I stretch in my chair, the wood creaking under my weight. Outside the window, morning sun filters through pine trees, birds doing their daily propaganda about how great nature is. My stomach growls again, louder this time, like it’s trying to join the conversation.
“True strength doesn’t come from training or meditation or any of that nonsense people write about in cultivation manuals.”
Elara leans forward, hanging on every word. I’m definitely going to regret this.
“True strength comes from a satisfied stomach. Can’t fight properly if you’re hungry. Can’t think clearly on an empty tank. The secret to power is—”
I pause for dramatic effect, mostly because I’m making this up and need time to think.
“—snacks.”
Her pupils dilate. Oh no.
“The Master reveals the core truth. Sustenance fuels the body, the body houses the spirit, the spirit channels power. To neglect hunger is to neglect one’s fundamental essence.”
“I literally just said I want snacks.”
“You’ve shown me the path forward.”
She stands, moving toward the door with purpose. I recognize that walk—the same one she had before turning tax collectors into human projectiles.
“Where are you going?”
“To seek sustenance worthy of your palate, Master. You’ve given me a quest, and I will not fail.”
“It’s not a quest, it’s me complaining—”
But she’s already out the door, closing it behind her with gentle reverence that somehow feels more threatening than if she’d slammed it. Through the window I watch her disappear into the forest, knife strapped to her belt, moving with the fluid grace of someone who’s definitely about to do something I’ll regret.
I should stop her. Should call her back and explain that I just wanted her out of the cabin for a few hours so I could drink tea in peace.
Instead I pick up my book and try to care about the protagonist’s romantic problems.
The explosion rattles the cabin two hours later, followed by a roar that sounds like geology having a bad day. Birds scatter from trees, their panicked calls cutting through the afternoon quiet. The ground trembles—just slightly—enough to make my tea ripple in concentric circles.
I set down my cup and sigh.
“She found something.”
Another roar, this one closer, mixed with a sound like boulders grinding together. Then a different sound, higher pitched, almost cheerful—Elara laughing.
The forest canopy erupts about half a mile out, trees exploding upward as something massive breaks through. I catch a glimpse of scales, earth-brown and rough, a tail the size of my cabin whipping through the air. An Earth Wyvern. High-level, judging by the size and the way mana distorts the air around it.
Those things are supposed to be nearly extinct, driven into the deepest mountains by hunters and mages decades ago. One wandered down here, probably looking for food or territory or whatever motivates giant murder lizards.
And Elara found it.
Through the broken treeline I can see them now—the Wyvern rearing back, its chest glowing orange as it prepares a breath attack that’ll turn half the forest into molten slag. Elara stands directly in its path, knife in one hand, looking tiny and insignificant against something that weighs literal tons.

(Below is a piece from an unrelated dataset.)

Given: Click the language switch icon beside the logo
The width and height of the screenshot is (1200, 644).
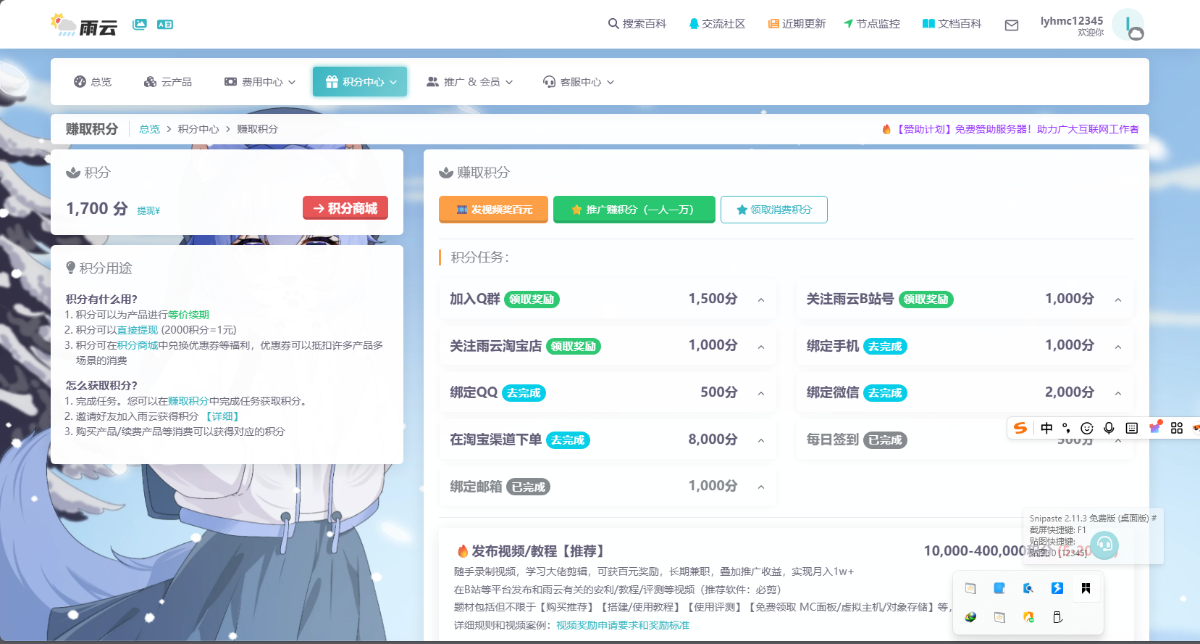Looking at the screenshot, I should coord(165,24).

The Wyvern’s mouth opens, heat shimmer distorting the air, magma building in its throat.
Elara tilts her head, analyzing.
I should intervene. Should go down there and stop this before she gets vaporized by superheated dragon breath.
But I’m curious. Curious to see what my garbage teachings have created, what kind of monster I’ve accidentally built from a desperate village girl and some lazy lies about strength.
The Wyvern releases its breath attack, a column of molten rock and flame that should turn Elara into a memory.
She flicks her wrist.
Just like I did with the wolf—that casual motion, barely any effort, the kind of movement you’d use to shoo away a fly.
The breath attack splits, redirected by pure force, spraying to either side of her in twin streams that set the forest ablaze. She walks forward through the gap she created, completely unbothered, like she’s taking a stroll through a park.
The Wyvern processes this information, realizes it’s made a terrible mistake, and tries to flee.
Too slow.
Elara moves, closing the distance in a blur. She doesn’t go for the head or the throat or any of the obvious targets. She plants one foot on a boulder, launches herself at the Wyvern’s chest, and drives her fist through scales that should be harder than steel.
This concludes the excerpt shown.